Task to carry out
Using the data below, return every line that holds the word "computer".

Data extract
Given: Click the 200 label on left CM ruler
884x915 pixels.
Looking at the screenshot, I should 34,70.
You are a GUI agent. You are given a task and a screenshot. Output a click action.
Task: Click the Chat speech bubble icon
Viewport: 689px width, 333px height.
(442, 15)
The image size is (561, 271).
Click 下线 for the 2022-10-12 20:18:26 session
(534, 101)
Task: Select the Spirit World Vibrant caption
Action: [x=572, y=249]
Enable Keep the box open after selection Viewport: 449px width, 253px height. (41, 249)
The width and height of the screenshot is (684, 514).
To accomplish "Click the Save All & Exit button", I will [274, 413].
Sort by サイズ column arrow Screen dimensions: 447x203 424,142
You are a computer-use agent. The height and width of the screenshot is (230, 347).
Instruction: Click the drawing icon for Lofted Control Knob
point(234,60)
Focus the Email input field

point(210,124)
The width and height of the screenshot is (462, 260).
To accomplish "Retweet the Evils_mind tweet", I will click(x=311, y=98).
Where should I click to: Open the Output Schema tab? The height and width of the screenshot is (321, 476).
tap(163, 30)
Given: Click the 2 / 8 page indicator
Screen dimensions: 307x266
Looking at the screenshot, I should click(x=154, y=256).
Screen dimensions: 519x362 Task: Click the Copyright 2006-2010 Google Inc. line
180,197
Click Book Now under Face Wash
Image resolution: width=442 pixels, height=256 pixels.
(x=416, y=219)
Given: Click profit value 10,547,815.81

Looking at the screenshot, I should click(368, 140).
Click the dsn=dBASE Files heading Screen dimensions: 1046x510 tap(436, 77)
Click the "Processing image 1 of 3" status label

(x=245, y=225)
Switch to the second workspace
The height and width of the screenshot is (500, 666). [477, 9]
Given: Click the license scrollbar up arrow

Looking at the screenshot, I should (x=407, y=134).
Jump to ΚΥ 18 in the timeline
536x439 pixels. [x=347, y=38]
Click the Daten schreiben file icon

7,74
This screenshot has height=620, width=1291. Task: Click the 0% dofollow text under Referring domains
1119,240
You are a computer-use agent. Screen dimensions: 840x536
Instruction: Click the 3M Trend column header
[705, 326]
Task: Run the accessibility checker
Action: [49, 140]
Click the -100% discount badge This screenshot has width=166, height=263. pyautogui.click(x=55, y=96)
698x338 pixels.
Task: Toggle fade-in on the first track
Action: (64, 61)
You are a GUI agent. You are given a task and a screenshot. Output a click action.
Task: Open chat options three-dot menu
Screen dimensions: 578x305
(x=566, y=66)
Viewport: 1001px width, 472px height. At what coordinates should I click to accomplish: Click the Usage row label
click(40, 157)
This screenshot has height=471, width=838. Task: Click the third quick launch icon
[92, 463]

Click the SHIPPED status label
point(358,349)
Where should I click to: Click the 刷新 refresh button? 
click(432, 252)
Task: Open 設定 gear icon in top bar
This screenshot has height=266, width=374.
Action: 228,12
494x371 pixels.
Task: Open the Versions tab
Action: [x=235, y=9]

Exercise result
You are a computer-use agent. The height and width of the screenshot is (230, 347).
You are a computer-use agent. Screen dimensions: 840x536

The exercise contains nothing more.